• _Passage to read_:
━━━━━━━━

He was softly spoken, with an intimate rehearsal manner – his trademark endearment, irrespective of gender, was "Pussy" – and his tastes were eclectic, with a bias towards European theatre, Shaw and Shakespeare. When, with more than its usual pusillanimity, the Arts Council effectively ended Hauser's regime, his star-studded farewell gala was, naturally, titled Pussies Galore. The Playhouse has never been stamped by such continued, consistent distinction since.
Hauser was Cardiff-born, the son of a Polish property-dealer, and was a precocious talent at Cardiff High School, gifted enough musically to contemplate a musical career. After Christ Church, Oxford, he went into the Royal Artillery (1942-45) before taking up a post as a BBC radio trainee director. In a then-lively drama department, he worked on a wide range of programmes, from Home Service soaps ( Mrs Dale's Diary) to Third Programme classics.
The Corporation resented Hauser taking time off to co-direct Alec Guinness's second Hamlet (New, 1951) – a misbegotten venture cursed by a malfunctioning lighting plot on its first night – and dismissed him, thereby setting Hauser on his theatrical career.
Regional theatre in the early 1950s, attempting to match television's competition, was in the midst of its post-war restructuring. Hauser enjoyed busy spells as resident director at Salisbury's Arts and then as artistic director of the Midland Theatre Company based in Coventry. His powerful and strongly cast (Irene Worth, Leo McKern) production of Ugo Betti's The Queen and the Rebels made a major impression on its transfer to London (Haymarket, 1955) and undoubtedly proved to be his calling-card at Oxford.

━━━━━━━━

• _Recorded information_:
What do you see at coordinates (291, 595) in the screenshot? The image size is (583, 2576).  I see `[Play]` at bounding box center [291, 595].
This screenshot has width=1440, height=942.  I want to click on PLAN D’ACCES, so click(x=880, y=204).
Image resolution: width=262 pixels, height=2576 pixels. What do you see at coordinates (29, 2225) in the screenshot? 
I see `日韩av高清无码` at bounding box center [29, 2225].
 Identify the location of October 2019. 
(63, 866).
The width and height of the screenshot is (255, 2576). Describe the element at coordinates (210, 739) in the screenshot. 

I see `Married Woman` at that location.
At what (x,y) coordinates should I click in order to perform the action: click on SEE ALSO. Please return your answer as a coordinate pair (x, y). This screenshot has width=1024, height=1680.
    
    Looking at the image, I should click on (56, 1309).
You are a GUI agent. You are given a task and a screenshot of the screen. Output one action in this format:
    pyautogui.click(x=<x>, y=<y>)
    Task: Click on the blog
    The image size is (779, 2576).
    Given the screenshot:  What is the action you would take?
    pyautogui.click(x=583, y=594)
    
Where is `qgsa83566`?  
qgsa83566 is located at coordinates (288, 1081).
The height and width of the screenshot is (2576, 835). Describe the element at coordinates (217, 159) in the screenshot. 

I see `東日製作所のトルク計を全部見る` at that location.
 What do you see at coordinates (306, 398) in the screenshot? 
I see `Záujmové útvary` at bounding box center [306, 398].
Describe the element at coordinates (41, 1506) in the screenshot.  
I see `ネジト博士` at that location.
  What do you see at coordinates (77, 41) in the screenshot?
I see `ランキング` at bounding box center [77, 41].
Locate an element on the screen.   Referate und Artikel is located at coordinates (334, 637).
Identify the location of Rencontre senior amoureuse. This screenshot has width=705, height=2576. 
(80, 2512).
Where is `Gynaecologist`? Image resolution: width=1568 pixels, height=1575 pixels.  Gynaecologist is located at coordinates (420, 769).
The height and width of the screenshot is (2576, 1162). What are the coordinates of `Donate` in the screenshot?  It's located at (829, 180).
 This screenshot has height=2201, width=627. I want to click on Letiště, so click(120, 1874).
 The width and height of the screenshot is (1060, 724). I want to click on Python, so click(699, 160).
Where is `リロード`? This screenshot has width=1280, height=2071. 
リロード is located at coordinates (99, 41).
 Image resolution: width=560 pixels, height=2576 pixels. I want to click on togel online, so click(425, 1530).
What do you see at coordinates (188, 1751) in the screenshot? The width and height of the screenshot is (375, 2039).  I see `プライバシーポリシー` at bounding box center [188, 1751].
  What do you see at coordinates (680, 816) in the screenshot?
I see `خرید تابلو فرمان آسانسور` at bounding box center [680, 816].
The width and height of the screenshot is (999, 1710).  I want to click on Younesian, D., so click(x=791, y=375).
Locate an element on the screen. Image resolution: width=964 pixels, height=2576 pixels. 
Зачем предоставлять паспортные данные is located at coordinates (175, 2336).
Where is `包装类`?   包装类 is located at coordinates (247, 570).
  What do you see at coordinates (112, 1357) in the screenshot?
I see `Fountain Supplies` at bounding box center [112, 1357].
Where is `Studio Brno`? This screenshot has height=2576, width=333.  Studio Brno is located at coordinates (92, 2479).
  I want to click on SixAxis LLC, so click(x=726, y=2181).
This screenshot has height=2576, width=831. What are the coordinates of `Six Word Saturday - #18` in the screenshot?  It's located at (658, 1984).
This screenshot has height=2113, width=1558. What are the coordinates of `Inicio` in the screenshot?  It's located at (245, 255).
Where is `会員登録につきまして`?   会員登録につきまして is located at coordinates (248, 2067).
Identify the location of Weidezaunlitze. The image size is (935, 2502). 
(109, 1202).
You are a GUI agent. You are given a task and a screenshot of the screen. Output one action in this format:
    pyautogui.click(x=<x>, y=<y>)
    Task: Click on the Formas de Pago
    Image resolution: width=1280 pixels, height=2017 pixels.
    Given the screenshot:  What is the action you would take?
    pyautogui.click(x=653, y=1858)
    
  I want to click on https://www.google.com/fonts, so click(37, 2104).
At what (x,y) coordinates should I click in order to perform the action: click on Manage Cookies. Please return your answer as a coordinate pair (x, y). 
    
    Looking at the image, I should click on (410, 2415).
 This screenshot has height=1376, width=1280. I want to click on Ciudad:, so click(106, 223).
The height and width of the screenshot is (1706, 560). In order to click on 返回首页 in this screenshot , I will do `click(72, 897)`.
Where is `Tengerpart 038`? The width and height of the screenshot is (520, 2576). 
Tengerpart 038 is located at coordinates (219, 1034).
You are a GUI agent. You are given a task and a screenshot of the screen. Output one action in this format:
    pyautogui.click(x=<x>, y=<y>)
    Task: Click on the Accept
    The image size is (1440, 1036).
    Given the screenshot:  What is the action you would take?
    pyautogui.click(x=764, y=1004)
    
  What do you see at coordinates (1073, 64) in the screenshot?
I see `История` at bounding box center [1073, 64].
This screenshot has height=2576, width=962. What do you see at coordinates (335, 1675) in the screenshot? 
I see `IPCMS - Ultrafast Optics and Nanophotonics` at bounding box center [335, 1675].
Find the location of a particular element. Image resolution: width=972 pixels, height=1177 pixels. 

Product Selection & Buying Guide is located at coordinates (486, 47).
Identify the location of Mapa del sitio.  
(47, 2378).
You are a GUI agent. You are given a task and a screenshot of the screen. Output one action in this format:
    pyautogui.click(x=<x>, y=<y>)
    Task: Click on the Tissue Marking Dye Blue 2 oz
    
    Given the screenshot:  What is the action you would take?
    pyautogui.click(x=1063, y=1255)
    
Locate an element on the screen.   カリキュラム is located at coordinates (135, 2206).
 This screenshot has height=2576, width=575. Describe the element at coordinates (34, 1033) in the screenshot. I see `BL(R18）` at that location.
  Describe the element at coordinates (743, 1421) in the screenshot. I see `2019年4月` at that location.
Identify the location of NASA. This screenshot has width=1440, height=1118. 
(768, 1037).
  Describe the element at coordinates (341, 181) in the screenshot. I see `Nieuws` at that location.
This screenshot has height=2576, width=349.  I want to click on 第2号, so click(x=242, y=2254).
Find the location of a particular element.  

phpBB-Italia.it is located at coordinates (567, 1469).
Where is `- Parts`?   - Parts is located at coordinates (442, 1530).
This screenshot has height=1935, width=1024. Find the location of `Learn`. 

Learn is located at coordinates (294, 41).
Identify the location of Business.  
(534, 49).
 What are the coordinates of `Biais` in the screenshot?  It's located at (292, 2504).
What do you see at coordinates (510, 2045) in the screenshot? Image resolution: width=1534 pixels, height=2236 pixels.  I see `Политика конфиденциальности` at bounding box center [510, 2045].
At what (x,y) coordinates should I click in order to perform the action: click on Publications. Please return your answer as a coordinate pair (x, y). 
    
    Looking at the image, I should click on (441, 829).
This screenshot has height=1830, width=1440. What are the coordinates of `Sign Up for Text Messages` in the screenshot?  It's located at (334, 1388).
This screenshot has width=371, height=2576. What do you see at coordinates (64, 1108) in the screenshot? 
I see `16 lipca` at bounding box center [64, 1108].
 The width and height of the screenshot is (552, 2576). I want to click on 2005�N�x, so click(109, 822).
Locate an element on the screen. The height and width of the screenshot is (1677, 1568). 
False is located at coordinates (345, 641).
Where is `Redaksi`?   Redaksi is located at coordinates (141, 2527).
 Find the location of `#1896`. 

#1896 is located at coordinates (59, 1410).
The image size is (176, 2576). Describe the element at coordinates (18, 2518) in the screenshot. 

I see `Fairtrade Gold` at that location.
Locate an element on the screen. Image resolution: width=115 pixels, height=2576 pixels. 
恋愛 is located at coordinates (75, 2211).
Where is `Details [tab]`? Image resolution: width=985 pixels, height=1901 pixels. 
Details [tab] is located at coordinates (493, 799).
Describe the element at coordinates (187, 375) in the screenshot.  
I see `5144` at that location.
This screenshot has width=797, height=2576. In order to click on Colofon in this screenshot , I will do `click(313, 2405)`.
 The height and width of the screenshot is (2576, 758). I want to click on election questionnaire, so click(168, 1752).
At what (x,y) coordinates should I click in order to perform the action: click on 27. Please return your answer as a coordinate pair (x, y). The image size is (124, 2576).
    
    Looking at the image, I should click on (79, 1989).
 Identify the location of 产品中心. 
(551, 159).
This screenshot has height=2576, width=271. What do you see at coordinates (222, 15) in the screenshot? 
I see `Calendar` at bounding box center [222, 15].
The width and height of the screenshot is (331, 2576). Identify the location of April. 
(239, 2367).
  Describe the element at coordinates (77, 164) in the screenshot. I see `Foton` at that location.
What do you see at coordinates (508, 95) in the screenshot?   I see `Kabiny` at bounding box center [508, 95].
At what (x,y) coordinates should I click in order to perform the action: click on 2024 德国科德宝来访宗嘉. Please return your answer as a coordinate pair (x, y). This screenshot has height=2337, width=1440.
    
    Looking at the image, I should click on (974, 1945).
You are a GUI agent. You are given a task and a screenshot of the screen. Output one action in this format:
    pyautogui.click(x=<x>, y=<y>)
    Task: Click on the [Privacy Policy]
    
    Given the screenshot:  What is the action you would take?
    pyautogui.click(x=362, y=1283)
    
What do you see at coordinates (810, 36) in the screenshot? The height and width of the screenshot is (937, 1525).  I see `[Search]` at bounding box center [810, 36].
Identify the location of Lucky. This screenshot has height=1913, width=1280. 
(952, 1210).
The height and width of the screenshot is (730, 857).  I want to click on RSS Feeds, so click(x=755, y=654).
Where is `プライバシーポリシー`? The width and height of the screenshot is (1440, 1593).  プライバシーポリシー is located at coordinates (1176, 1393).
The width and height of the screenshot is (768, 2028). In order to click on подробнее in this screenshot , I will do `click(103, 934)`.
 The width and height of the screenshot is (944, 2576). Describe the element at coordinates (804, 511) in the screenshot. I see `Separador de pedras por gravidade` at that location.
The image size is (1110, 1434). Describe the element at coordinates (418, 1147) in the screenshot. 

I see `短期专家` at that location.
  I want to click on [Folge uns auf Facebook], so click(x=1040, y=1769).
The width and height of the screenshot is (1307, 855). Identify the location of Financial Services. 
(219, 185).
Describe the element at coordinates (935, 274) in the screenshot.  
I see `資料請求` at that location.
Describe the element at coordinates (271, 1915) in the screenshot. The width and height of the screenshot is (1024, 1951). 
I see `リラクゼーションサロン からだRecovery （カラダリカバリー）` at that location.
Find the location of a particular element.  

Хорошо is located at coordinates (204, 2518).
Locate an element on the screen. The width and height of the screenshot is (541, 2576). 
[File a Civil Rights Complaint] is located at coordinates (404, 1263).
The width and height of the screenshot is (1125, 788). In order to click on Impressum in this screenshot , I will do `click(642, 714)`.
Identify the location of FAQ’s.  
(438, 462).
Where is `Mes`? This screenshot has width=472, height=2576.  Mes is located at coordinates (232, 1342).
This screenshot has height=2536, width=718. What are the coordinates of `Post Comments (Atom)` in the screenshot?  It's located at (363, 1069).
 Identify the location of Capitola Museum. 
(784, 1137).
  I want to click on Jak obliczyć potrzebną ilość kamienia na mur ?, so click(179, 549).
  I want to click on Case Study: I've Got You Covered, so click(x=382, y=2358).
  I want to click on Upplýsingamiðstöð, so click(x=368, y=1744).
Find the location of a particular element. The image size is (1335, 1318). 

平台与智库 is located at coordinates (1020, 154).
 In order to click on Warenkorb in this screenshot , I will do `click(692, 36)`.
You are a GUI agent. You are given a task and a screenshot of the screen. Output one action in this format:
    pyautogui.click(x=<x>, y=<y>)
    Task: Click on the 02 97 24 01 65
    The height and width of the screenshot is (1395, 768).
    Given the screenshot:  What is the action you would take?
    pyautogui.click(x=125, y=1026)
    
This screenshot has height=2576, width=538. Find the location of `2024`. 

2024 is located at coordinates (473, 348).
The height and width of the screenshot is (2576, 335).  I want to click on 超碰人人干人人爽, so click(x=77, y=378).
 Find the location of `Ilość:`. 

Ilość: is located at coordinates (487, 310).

━━━━━━━━

• _Exercise_: Write what comes next in the passage about Hauser's life in the theater, picking up after its final sentence.

• _Answer below_:
Meadow Players was an idealistic venture; the Oxford Playhouse had been severely neglected and there was at best only wan enthusiasm – Nevill Coghill notably excepted – among dons and the city's artistic community for Hauser's plans. Nevertheless, with only modest subsidy, and helped by a financial donation from Richard Burton (who played the title role of Dr Faustus under Coghill's direction at the Playhouse in 1966), slowly the organisation established a reputation as one of regional theatre's most adventurous houses, its repertoire ranging from Sartre, Camus, Giraudoux and Genet to Aristophanes and Shavian revivals.
Hauser was generous to other directors – Minos Volanakis was a regular and gave Oxford a particularly memorable revival of Giraudoux's Madwoman of Chaillot with a mesmerising Elisabeth Bergner – but Oxford's programme was dominated by his own productions.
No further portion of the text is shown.